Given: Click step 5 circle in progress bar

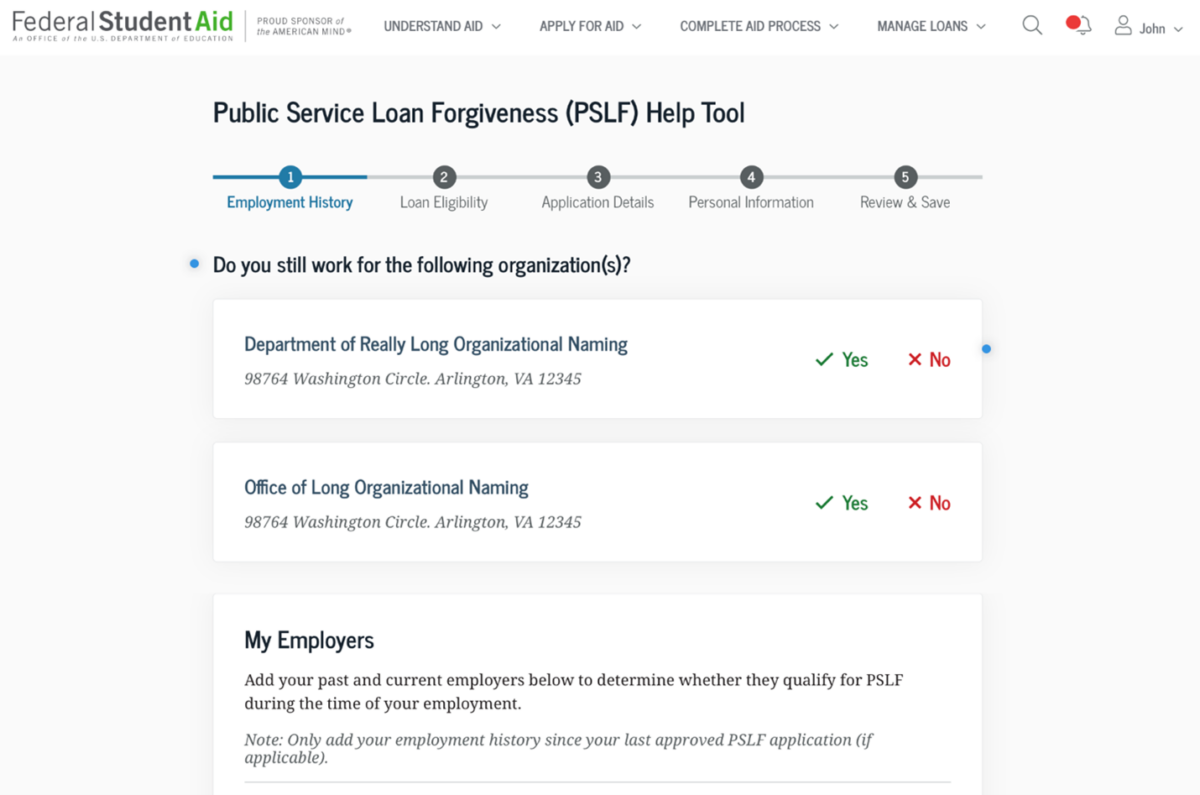Looking at the screenshot, I should tap(905, 178).
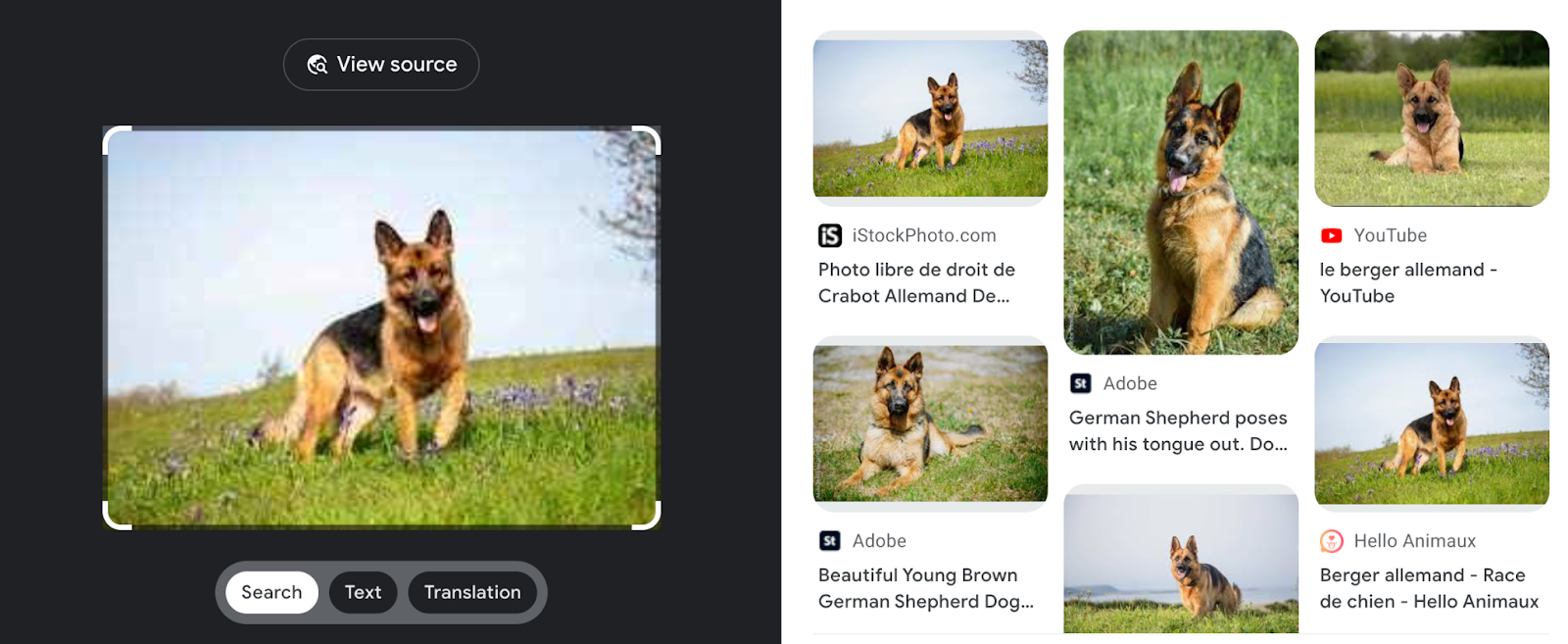Viewport: 1568px width, 644px height.
Task: Open the tall sitting German Shepherd thumbnail
Action: tap(1181, 192)
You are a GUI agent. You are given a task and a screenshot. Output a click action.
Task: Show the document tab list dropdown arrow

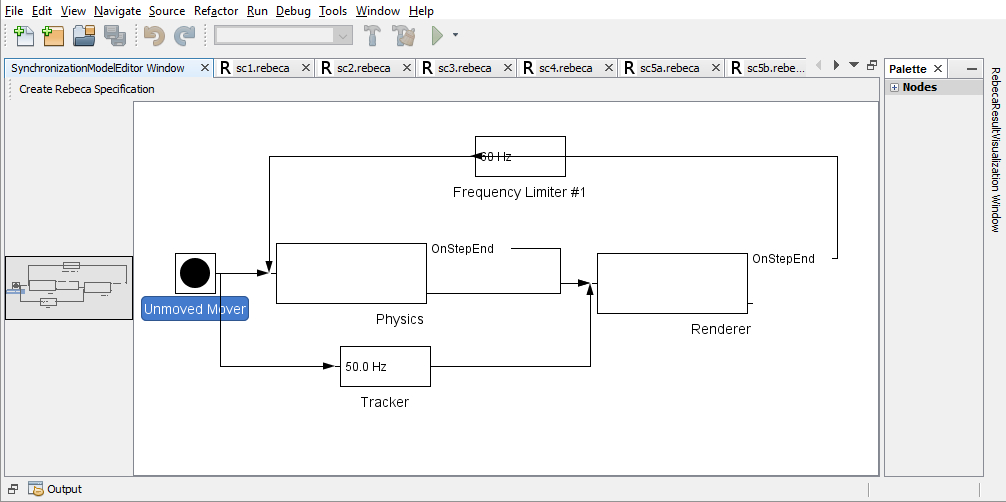(x=853, y=65)

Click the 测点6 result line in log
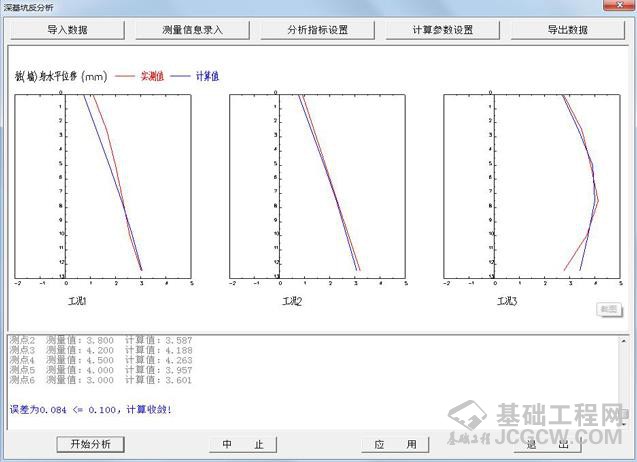[98, 380]
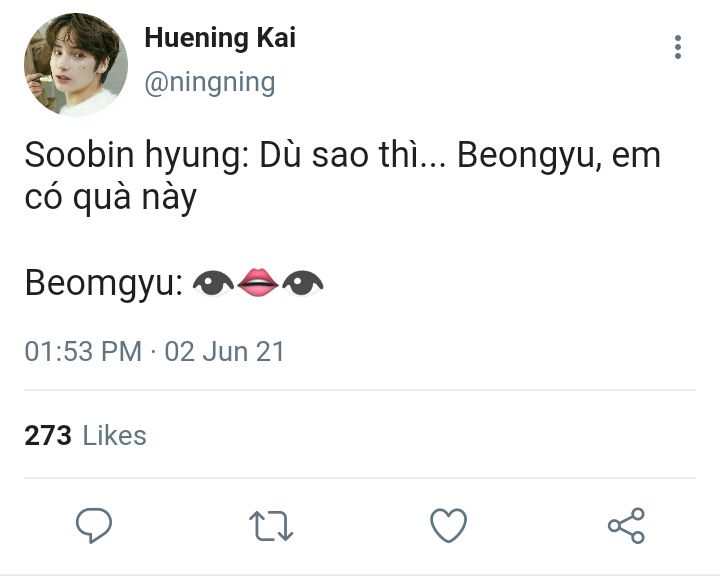Click the 01:53 PM timestamp
720x586 pixels.
[x=83, y=352]
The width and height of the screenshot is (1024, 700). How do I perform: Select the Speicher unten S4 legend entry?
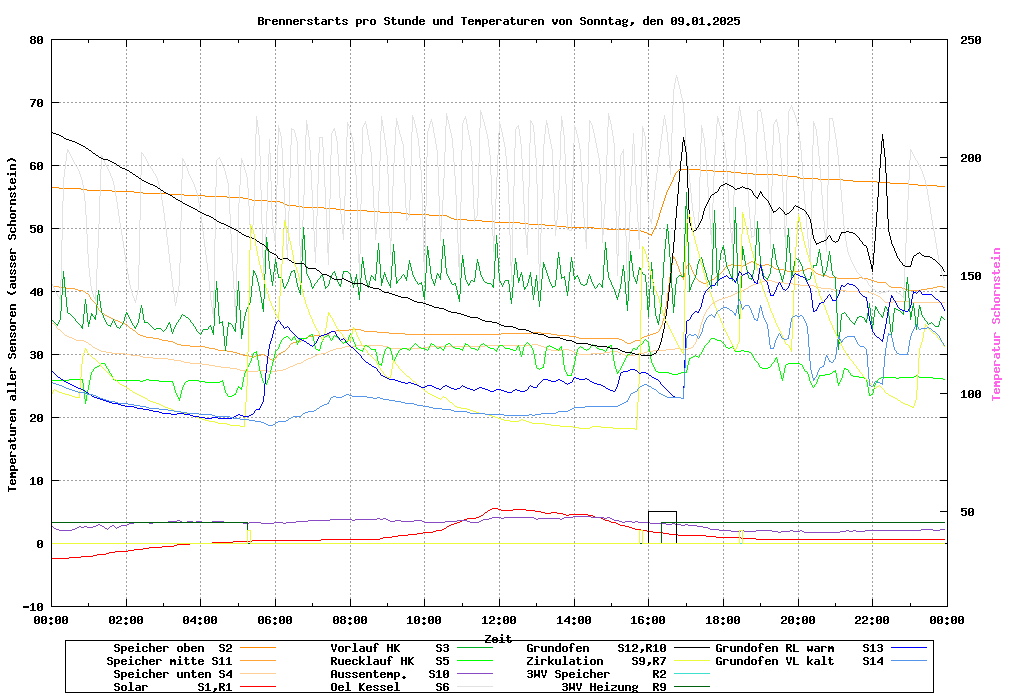[169, 674]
• • • • • • •
* _How to complete this task_
Nothing but the lines from the one holding "The width and" through the last line of the entries should be written out, exactly and inclusively, minus the pictures.

* _Solved exercise_
The width and height of the screenshot is (1024, 700). How do I perform: Select the Speicher unten S4 legend entry?
[169, 674]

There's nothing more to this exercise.